Jessie Ware chronology
| That! Feels Good! (2023) | Superbloom (2026) |  |

Singles from Superbloom
- "I Could Get Used to This" Released: 23 January 2026; "Ride" Released: 20 February 2026; "Automatic" Released: 27 March 2026; "Sauna" Released: 17 July 2026;

= Superbloom (Jessie Ware album) =

Superbloom is the sixth studio album by the English singer Jessie Ware. It was released on 17 April 2026 through EMI Records. The album was preceded by the singles "I Could Get Used to This", "Ride", and "Automatic". She promoted the album through various talk show appearances, and will embark on the Superbloom Tour, commencing in October 2026.

==Background and recording==
Following the release of That! Feels Good! (2023), Ware further expanded her profile as a dance-pop and disco artist, receiving critical acclaim for her work and performances. On 29 January 2026, Superbloom was announced as her next studio album, marking her first full-length release since 2023. The album was said to continue in the "disco-inflected footsteps" of her previous studio albums. Continuing the approach she adopted with What's Your Pleasure? (2020), Ware remained in creative control as A&R of the record. She enlisted James Ford, Barney Lister, Karma Kid, Jon Shave, and Stuart Price as producers, with mixing handled by Ben Baptie.

Discussing the album, Ware explained that since What's Your Pleasure? she had been experimenting with "this fantasy world and escapism", describing herself as an artist who is not a "by-the-book 'pop star'" but still enjoys playing "dress-up, glamour, and fun". However, on Superbloom she intended to "dig deeper", aiming to "connect with real relationships and appreciate the love I have". A press release described the album as an "increasingly euphoric body of work" that explores "our shared craving for touch, pleasure, intimacy and connection".

==Promotion==
===Singles===
"I Could Get Used to This" was released as the lead single on 23 January 2026 and was said to pick up where That! Feels Good! had left off in 2023. The track was described as "lush disco-R&B, funky and drenched in strings", produced and co-written by Miranda Cooper and Jon Shave of Xenomania, alongside Sophia Brenan. It features Ware's first key change in a song. According to Ware, the track serves as the "invitation into the world of this album", reflecting its central themes of "romance, real love, performance, celebration and pleasure (always!) in a garden full of gods and goddesses".

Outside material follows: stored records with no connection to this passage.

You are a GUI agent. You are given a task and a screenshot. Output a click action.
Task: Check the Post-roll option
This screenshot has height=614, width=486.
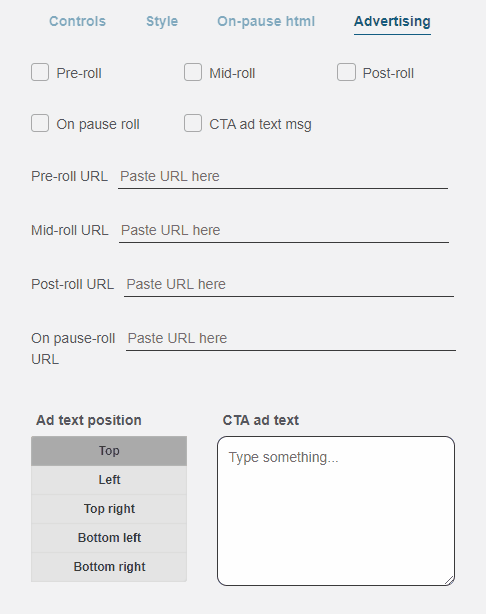click(x=346, y=72)
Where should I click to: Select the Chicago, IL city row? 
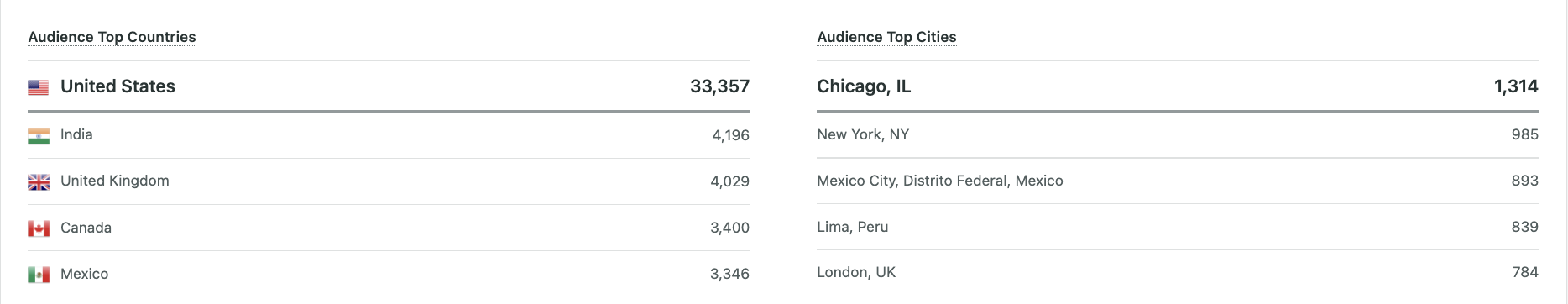tap(1178, 86)
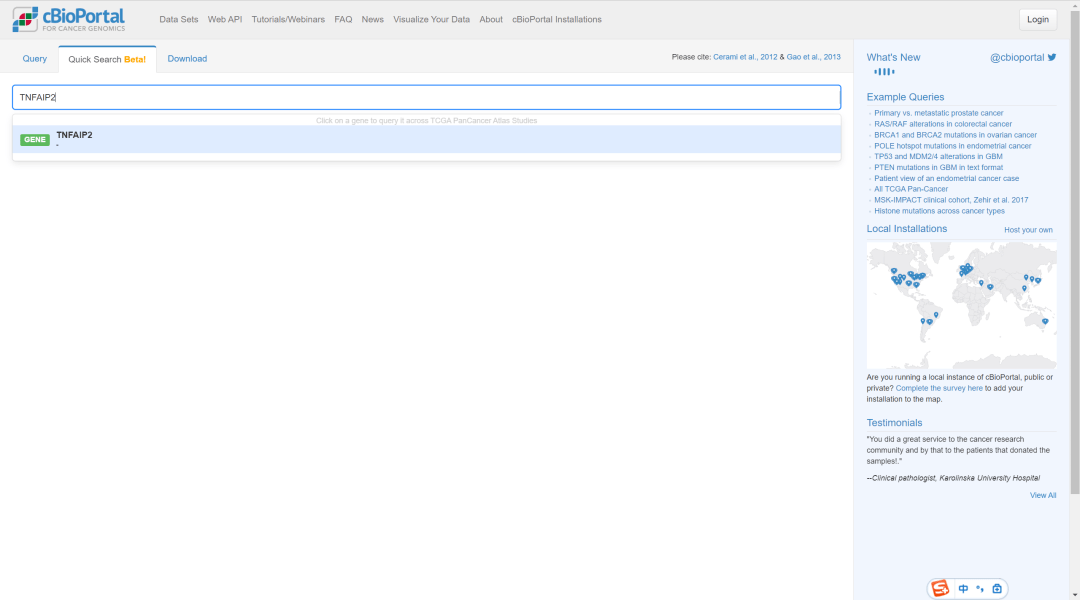This screenshot has width=1080, height=600.
Task: Open Data Sets in navigation bar
Action: coord(179,19)
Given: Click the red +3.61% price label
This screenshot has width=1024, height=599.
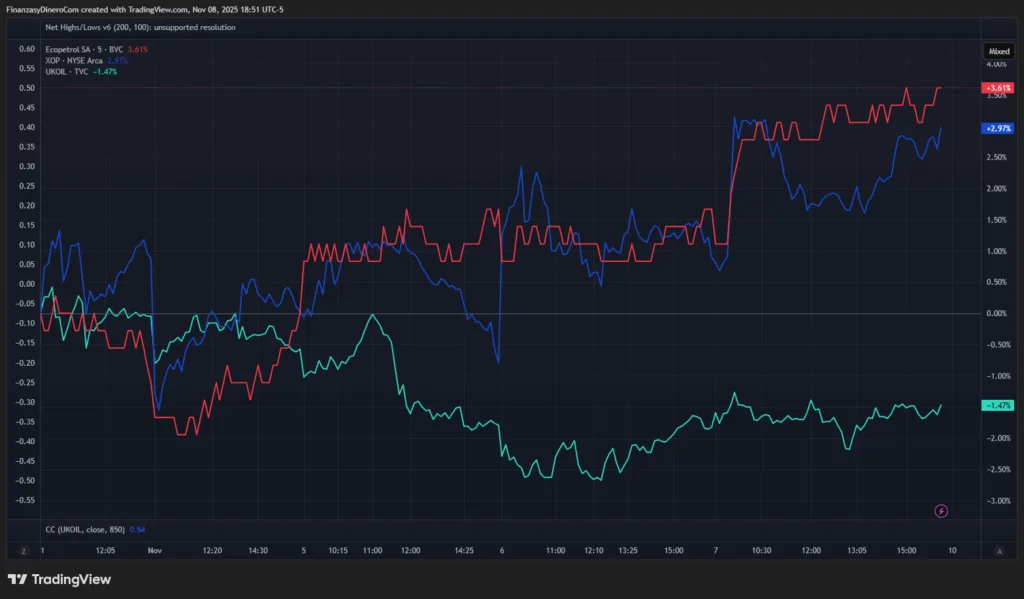Looking at the screenshot, I should click(x=998, y=89).
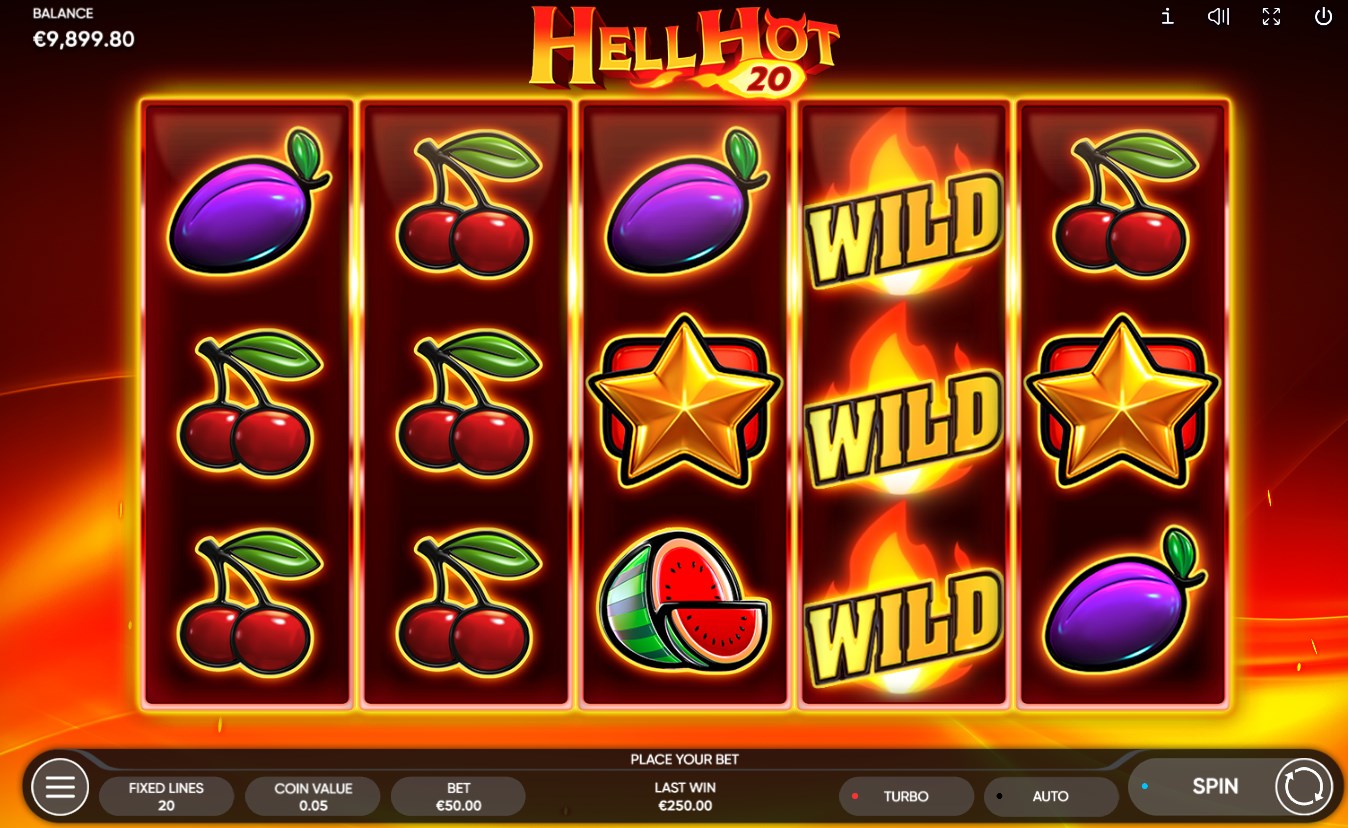The image size is (1348, 828).
Task: Click the golden star on reel three
Action: coord(683,401)
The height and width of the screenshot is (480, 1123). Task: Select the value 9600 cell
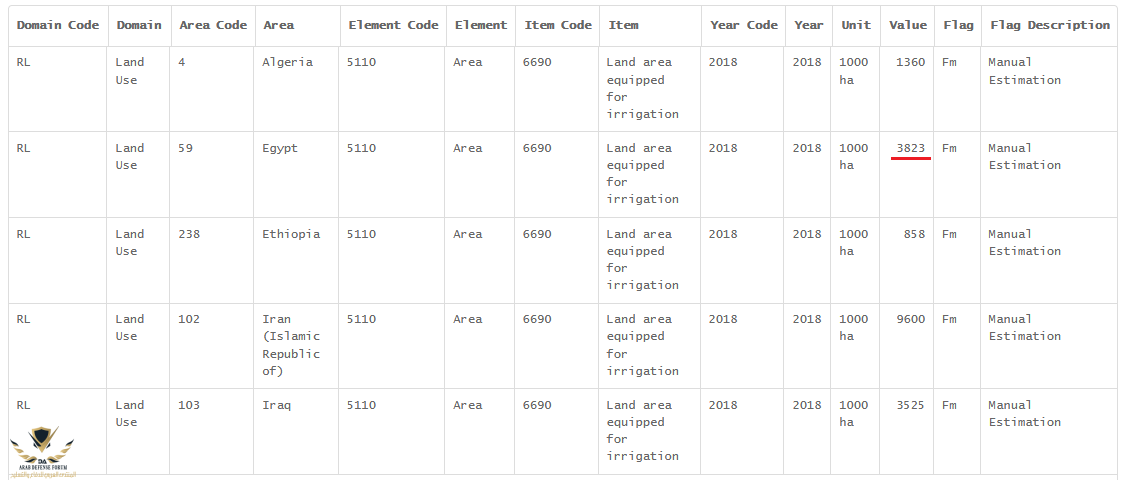(910, 319)
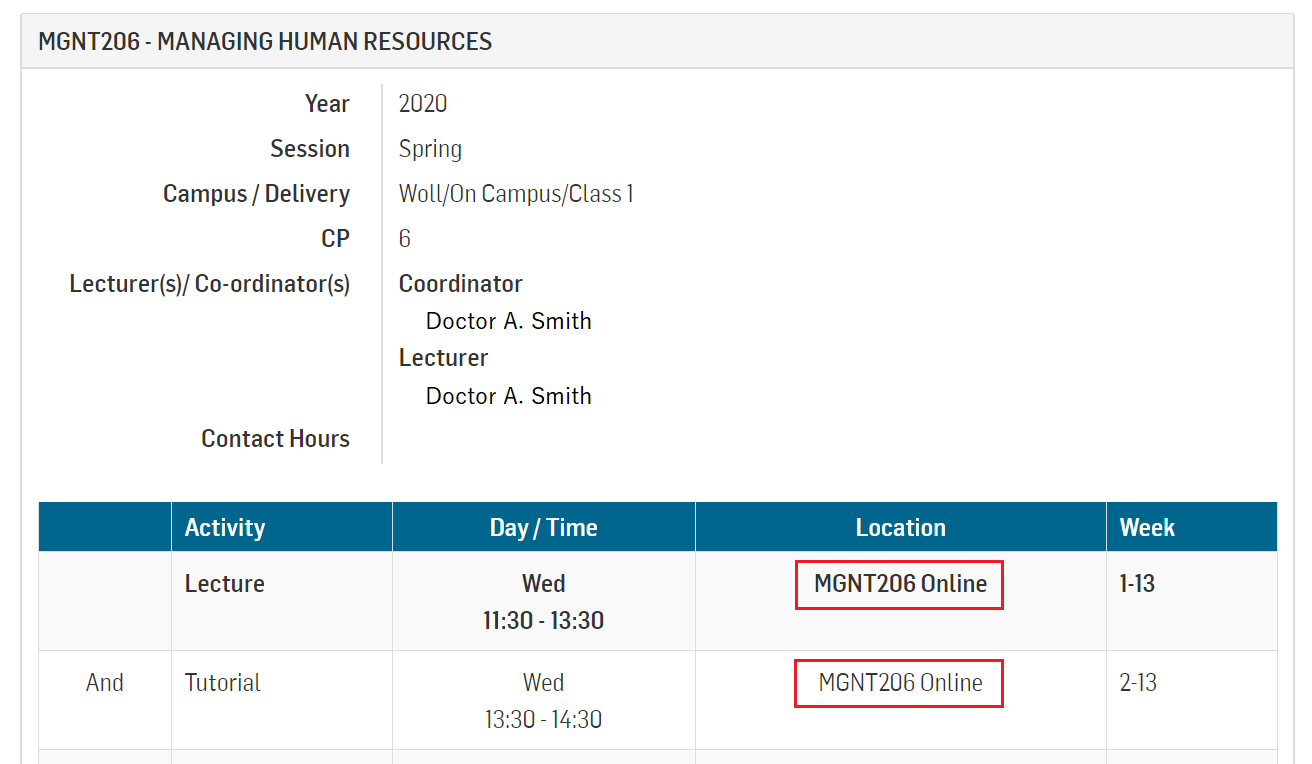Click the 13:30 - 14:30 tutorial time
The height and width of the screenshot is (764, 1312).
coord(543,719)
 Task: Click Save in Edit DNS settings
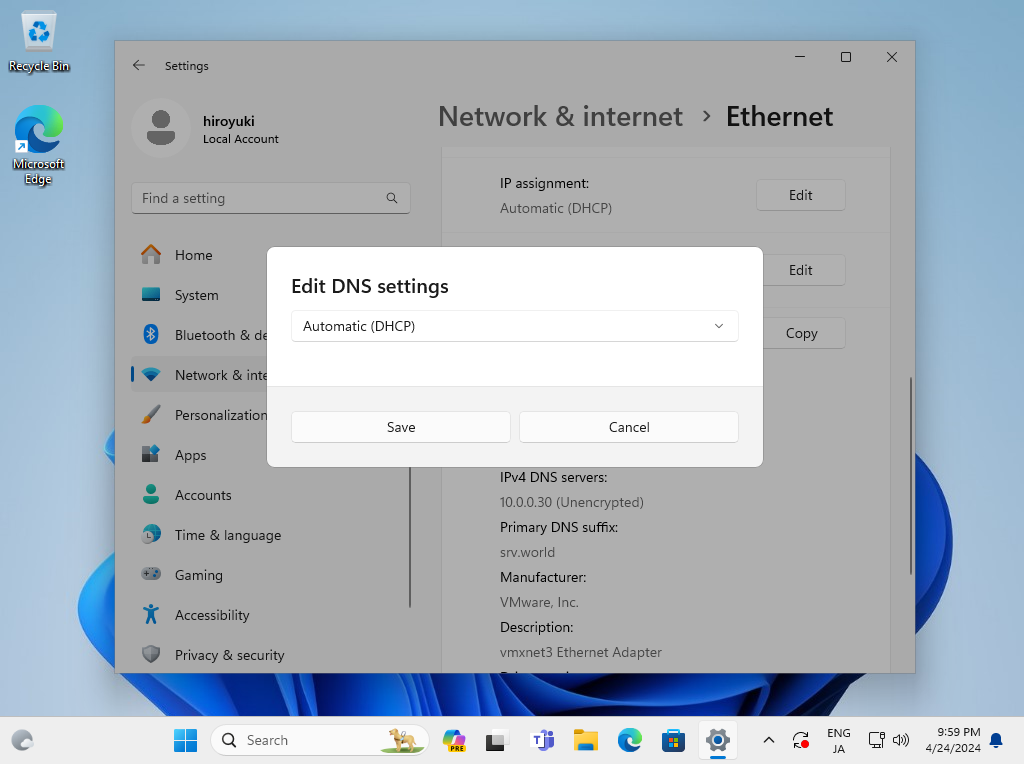click(x=400, y=427)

The album's second single, "Ride", was released on 20 February of the same year. The song begins with a synth interpolation of the titular theme from the spaghetti Western film The Good, the Bad and the Ugly (1966). Ware described it as the most "dancey" song on the album and "a song for the clubs, for the dancefloor – fun, cinematic, cheeky and powerful". It was the first song written for the album; Ware produced it with Jack Peñate and Karma Kid in 2024. The estate of Ennio Morricone, who composed the score to The Good, the Bad and the Ugly, endorsed Ware's interpolation, which she described as "a really good seal of approval". The song's black and white music video, directed by Thomas James, features actor James Norton as Ware's cowboy love interest in a stylised Western setting. Ware stated that she invited Norton to appear in the video after running into him at a concert of mutual friend Jack Peñate. Commentators noted that the provocative elements of the visual, including a scene in which Ware places her finger in Norton's mouth, were reminiscent of the Fifty Shades film series.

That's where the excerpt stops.